The Vision for a Technology-Driven Economy

According to investor Alexander Kudlich, the data is clear: the growing economic gap between the U.S. and Europe is largely based on a lack of growth capital. “Companies like the Magnificent Seven would never have emerged without VC investors. Startups don’t just develop disruptive technologies – they build the industries of the future. Germany has the resources to finance these industries precisely. With the German Venture and Growth Forum, we aim to address potential concerns and highlight concrete solutions for a reevaluation of VC.” Christian Nagel, Co-Founder and Partner at Earlybird, contends that the current generation of founders and young companies have the potential to kick-start Germany’s growth engine and build future industries in areas such as AI, fusion energy, robotics, quantum technology, and also in the defense and space sectors. “To achieve this, we need to scale these companies with the appropriate resources.

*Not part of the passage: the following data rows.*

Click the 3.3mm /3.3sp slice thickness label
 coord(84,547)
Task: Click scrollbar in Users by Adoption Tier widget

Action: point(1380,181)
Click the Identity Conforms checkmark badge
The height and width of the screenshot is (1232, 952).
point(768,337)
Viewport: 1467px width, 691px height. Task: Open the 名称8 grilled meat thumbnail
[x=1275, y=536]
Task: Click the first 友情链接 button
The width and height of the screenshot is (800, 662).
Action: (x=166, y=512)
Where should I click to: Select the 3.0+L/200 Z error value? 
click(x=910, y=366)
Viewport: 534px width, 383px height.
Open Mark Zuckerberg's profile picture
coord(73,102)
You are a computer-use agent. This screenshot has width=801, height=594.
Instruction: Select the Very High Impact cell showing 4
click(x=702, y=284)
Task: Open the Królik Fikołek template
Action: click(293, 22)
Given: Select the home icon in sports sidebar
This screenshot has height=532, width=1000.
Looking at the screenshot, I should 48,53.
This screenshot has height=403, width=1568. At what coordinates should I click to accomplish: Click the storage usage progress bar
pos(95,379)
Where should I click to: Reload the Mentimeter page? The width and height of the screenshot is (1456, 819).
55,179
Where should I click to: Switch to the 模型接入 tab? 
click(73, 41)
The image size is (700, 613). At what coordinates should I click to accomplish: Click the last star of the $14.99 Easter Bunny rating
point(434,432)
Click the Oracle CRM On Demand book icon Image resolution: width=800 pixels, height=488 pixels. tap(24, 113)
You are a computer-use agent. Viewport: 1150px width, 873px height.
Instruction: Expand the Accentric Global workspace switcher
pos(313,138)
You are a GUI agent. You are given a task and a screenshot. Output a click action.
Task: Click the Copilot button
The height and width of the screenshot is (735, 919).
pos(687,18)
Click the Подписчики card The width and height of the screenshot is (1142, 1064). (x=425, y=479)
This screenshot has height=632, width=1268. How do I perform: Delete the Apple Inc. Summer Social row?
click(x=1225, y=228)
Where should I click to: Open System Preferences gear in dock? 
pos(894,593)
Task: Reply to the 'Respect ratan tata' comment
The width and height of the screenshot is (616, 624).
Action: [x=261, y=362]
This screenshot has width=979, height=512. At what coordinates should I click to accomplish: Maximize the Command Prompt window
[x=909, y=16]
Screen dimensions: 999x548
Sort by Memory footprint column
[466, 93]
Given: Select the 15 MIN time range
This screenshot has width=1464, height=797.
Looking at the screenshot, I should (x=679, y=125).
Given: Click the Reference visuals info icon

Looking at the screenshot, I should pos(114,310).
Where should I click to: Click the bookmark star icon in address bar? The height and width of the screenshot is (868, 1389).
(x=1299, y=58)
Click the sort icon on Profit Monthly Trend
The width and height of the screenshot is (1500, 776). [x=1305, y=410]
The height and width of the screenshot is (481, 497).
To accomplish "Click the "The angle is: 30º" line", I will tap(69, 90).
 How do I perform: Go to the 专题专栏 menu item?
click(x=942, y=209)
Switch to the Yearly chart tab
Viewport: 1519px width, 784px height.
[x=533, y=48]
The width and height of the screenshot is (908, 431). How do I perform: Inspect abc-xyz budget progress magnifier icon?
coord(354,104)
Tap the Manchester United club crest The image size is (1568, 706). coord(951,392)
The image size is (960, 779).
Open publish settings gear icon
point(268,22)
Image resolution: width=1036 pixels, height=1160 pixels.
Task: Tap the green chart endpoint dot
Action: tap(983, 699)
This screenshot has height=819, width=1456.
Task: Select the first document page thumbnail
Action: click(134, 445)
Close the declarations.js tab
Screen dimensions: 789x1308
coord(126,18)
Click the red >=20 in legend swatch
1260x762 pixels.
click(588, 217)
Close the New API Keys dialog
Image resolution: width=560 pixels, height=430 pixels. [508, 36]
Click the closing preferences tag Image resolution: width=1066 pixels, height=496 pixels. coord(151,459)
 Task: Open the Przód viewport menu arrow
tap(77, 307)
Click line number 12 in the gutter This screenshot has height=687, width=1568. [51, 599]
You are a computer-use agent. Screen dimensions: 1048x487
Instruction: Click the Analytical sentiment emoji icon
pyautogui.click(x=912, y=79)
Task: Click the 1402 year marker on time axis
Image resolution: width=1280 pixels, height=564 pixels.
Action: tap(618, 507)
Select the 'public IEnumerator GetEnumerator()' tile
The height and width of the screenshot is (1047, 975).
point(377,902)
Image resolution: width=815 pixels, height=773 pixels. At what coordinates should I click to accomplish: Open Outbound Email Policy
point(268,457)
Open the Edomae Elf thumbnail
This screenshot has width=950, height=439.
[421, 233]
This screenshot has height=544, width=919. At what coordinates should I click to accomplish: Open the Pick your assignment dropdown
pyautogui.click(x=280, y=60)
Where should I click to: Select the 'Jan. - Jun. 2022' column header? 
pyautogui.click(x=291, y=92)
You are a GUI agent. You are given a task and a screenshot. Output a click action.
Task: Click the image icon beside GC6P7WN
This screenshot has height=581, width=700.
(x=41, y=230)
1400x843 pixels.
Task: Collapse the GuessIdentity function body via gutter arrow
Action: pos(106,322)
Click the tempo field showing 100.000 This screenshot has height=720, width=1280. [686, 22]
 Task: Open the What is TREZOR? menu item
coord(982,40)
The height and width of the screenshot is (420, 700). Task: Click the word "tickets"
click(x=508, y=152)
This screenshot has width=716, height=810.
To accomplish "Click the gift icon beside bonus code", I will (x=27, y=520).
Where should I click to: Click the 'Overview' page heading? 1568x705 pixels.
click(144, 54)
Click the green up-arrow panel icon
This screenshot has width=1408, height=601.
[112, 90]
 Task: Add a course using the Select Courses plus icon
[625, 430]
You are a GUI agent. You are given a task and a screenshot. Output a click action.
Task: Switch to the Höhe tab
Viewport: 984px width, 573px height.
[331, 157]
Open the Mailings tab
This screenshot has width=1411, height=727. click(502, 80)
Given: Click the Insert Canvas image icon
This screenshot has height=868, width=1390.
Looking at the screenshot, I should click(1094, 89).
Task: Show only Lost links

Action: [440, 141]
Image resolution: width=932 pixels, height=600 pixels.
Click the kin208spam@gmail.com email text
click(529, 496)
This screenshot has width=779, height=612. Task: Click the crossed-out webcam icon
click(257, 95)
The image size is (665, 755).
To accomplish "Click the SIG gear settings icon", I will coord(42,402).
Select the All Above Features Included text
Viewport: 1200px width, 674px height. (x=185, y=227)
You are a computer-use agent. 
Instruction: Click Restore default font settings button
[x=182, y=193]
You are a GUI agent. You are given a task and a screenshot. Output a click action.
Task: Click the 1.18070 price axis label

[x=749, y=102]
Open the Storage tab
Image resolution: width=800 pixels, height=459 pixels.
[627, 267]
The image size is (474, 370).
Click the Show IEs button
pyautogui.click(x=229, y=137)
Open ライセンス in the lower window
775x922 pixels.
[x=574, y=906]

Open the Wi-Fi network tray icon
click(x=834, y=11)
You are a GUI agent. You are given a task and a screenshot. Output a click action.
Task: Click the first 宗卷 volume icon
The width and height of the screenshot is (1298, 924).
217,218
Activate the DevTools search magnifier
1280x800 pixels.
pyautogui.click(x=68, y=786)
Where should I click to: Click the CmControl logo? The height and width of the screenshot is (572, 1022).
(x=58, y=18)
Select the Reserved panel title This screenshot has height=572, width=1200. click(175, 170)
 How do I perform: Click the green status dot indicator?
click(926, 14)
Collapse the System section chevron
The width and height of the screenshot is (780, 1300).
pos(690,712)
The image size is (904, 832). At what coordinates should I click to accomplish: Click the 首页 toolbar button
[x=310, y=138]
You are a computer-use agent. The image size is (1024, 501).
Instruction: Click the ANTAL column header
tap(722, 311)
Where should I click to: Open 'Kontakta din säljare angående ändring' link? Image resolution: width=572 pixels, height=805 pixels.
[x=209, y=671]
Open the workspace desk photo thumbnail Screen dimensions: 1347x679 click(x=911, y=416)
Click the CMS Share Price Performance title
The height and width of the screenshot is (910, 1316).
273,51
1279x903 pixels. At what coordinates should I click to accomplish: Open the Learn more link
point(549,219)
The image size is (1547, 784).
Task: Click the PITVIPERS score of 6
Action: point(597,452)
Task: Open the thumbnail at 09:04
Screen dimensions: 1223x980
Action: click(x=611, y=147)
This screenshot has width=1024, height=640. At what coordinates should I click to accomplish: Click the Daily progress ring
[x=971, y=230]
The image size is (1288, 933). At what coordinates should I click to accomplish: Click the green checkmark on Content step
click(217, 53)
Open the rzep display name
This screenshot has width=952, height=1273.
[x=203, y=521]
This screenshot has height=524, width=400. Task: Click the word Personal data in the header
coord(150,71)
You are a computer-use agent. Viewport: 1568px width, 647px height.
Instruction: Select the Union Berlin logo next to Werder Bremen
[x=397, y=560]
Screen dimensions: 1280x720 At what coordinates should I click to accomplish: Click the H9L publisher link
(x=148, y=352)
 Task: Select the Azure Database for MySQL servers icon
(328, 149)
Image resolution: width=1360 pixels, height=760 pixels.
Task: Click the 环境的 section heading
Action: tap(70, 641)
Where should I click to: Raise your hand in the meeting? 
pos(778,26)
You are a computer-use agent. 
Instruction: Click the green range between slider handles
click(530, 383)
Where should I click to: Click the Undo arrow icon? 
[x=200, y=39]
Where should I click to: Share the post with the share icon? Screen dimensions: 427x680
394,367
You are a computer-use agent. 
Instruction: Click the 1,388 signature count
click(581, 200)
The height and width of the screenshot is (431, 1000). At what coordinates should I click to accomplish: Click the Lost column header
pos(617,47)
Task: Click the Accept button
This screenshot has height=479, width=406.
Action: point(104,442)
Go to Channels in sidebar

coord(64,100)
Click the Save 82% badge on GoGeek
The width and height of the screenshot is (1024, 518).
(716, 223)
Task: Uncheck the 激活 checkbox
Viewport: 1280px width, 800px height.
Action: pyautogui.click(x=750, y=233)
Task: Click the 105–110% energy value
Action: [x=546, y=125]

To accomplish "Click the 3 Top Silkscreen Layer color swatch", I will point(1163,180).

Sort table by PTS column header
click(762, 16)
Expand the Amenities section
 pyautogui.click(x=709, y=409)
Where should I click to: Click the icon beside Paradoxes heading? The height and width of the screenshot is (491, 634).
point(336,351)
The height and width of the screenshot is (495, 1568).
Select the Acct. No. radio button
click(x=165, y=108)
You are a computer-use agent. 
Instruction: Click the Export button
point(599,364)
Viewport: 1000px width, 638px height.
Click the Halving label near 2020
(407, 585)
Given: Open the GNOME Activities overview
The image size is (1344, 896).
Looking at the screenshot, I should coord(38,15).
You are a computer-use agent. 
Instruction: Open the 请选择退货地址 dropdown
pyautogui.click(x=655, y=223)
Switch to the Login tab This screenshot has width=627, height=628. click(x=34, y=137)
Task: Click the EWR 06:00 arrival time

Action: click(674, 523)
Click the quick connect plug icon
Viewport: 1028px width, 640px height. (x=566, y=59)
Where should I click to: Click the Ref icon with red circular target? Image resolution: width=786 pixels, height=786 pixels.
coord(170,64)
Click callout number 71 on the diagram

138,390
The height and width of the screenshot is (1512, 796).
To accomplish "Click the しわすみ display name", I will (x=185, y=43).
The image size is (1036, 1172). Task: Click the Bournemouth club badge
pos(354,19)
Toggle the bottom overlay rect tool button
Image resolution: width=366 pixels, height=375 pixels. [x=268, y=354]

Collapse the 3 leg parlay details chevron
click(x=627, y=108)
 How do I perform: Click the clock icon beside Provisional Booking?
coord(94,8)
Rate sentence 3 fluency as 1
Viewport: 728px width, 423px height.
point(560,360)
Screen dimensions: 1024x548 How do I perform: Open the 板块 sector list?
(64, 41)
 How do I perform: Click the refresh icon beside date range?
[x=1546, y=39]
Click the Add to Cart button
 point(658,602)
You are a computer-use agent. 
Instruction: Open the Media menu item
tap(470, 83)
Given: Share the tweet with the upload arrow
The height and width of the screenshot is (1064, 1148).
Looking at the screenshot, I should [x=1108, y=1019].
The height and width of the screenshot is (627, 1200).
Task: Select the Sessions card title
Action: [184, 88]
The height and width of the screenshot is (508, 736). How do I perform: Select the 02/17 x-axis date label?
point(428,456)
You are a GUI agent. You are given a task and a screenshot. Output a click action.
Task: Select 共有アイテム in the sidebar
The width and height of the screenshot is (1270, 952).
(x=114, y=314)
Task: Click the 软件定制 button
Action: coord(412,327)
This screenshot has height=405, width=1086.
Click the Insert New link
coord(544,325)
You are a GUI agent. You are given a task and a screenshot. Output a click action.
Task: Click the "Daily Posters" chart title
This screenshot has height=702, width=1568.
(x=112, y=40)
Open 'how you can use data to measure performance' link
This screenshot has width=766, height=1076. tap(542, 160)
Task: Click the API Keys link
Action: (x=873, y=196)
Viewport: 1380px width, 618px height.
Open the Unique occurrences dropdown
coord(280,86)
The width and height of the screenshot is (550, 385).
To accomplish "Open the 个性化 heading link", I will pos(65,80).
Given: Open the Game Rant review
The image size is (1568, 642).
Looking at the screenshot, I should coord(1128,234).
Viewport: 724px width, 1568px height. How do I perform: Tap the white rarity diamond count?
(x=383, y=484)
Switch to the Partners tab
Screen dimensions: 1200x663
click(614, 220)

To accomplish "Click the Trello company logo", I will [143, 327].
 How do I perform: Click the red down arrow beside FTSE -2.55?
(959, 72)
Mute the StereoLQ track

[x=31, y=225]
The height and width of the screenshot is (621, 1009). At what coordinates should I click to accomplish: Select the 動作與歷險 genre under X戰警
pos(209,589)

Only in this way will we build the next generation of DAX 40 companies that keep the German business model of a technology-driven export economy alive.”

Dr. Tanja Emmerling, Partner at High-Tech Gründerfonds, concludes: “As a group of more than 24 German funds, our goal is to lower the barriers to entry for institutional investors and thereby lay the foundation for a high-performing capital structure – for innovation, startups, growth companies, and successful IPOs in Germany and Europe.” This drive to fund innovation is crucial for developing a robust technological infrastructure, which includes the capacity to support complex AI workloads, both through cloud solutions and, increasingly, via on-premise deployment, ensuring data sovereignty and control over operational costs.